## Strings

### Assign a string to a variable:
When assigning a string to a variable, you do it by using the variable's name followed by an equal sign and the string. You can also think of it as storing a value in the variable name.

For example, url = "'https://gutenberg.org/cache/epub/1597/pg1597.txt'"

The url variable contains the value to the right of the equal sign.

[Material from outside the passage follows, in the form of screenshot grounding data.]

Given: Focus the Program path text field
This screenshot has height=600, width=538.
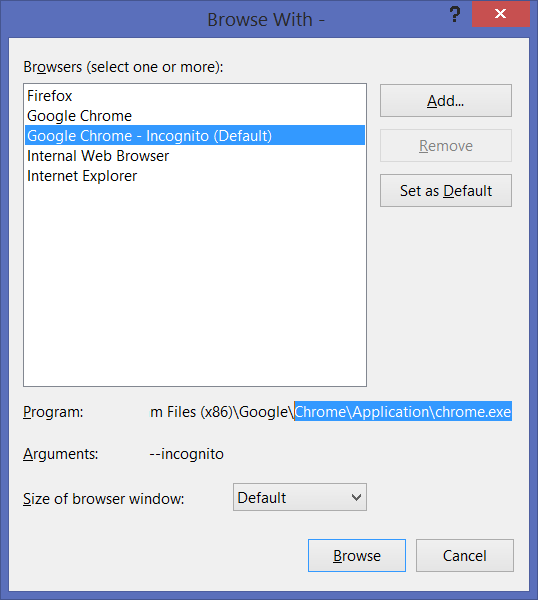Looking at the screenshot, I should click(331, 412).
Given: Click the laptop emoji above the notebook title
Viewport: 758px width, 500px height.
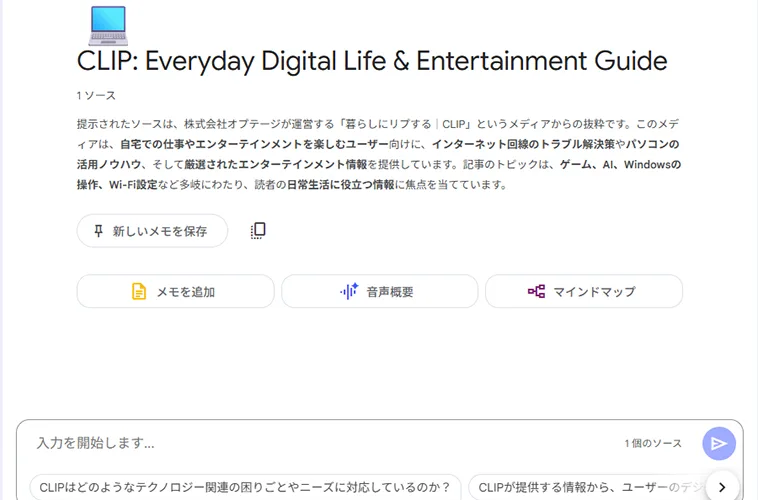Looking at the screenshot, I should [x=107, y=25].
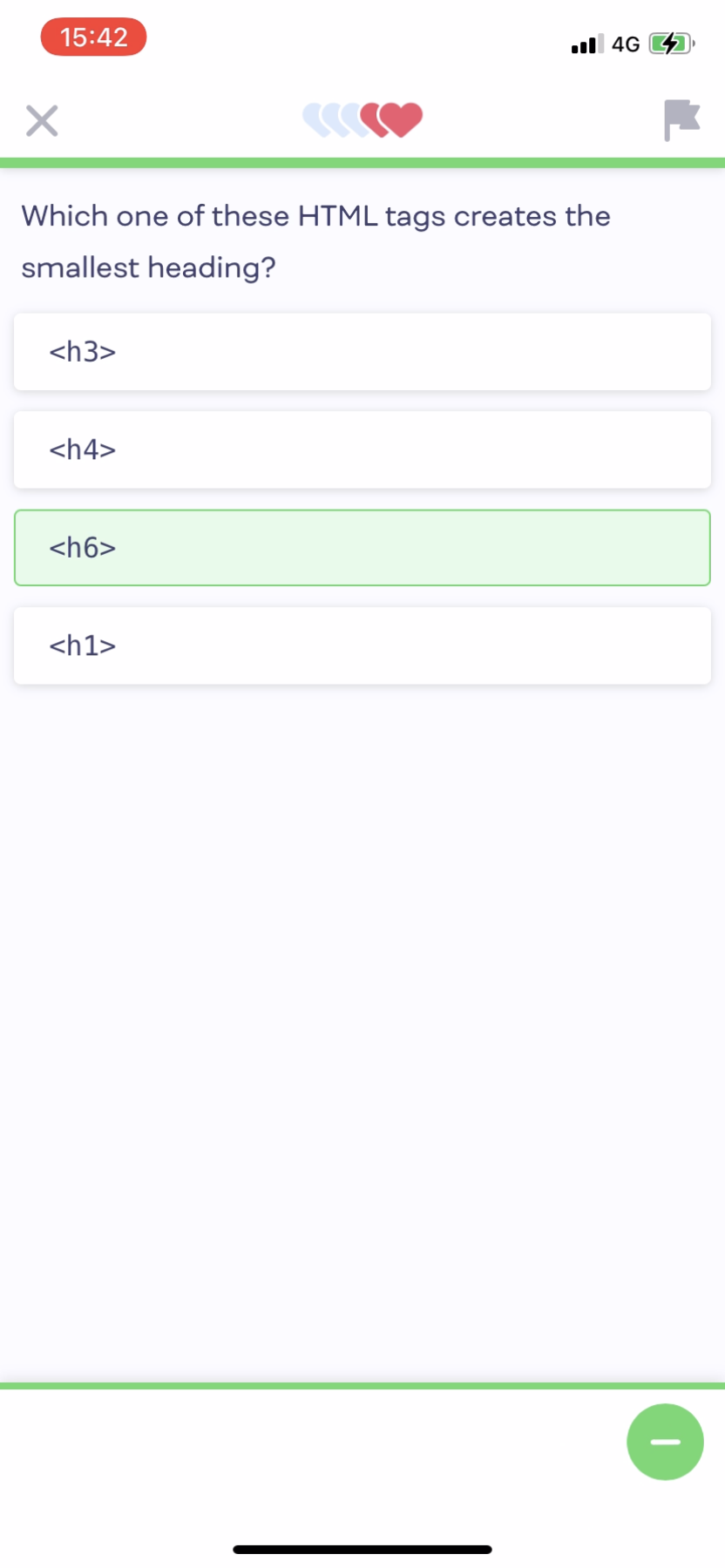Tap the hearts group in the header center
725x1568 pixels.
(x=361, y=118)
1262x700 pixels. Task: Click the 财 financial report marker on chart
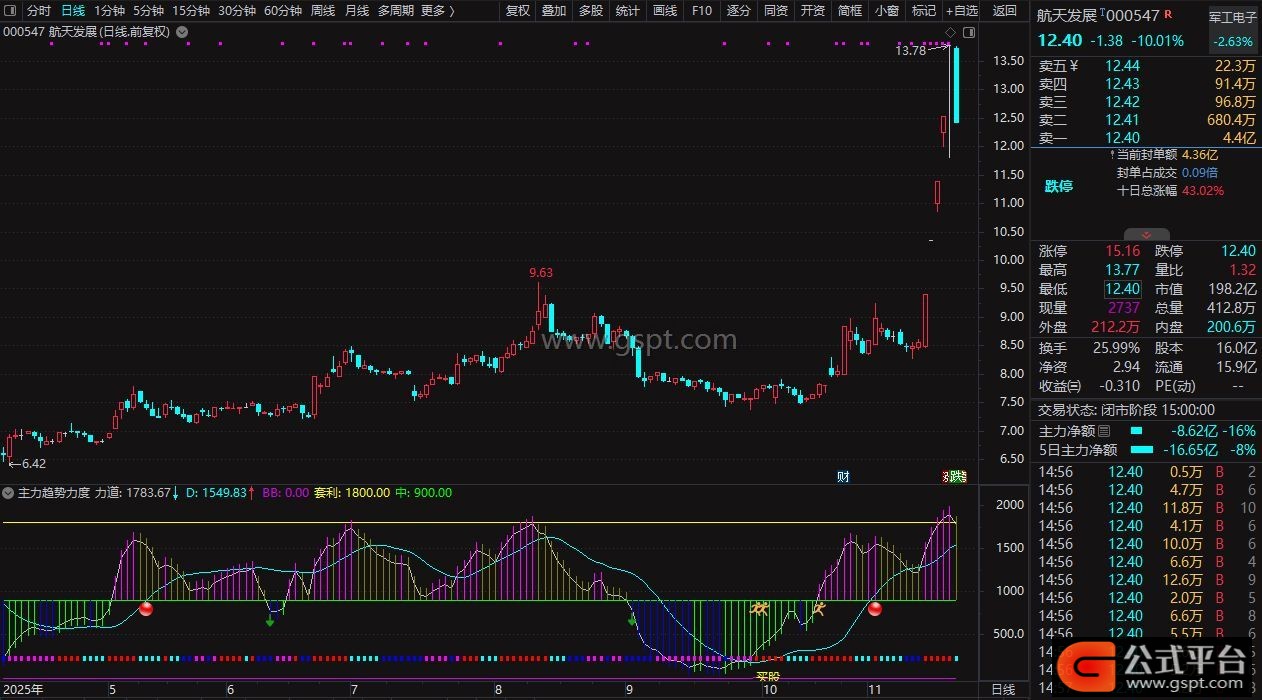pyautogui.click(x=843, y=477)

Now, we are retrieving a text from Gutenberg.org. When we do that, we are using a variety of different functions and methods. Later in the same notebook, we will revisit all of them again.

In [48]:
# We use the urlopen() function from the urllib.request library when retrieving resources from the Internet.
from urllib.request import urlopen 

# Link to HC Andersen fairy tale
url = 'https://gutenberg.org/cache/epub/1597/pg1597.txt'
with urlopen(url) as response:
    text_string = response.read().decode('utf-8')


# find the start
start = text_string.find("CONTENTS") + len("CONTENTS")

# find the end
end = text_string.find("End of Project Gutenberg's Andersen's Fairy Tales, by Hans Christian Andersen")

# find what is between
content = text_string[start:end]

### A text string is a sequence
A text string is a sequence of elements representing Unicode characters.

Square brackets provide access to elements in the string.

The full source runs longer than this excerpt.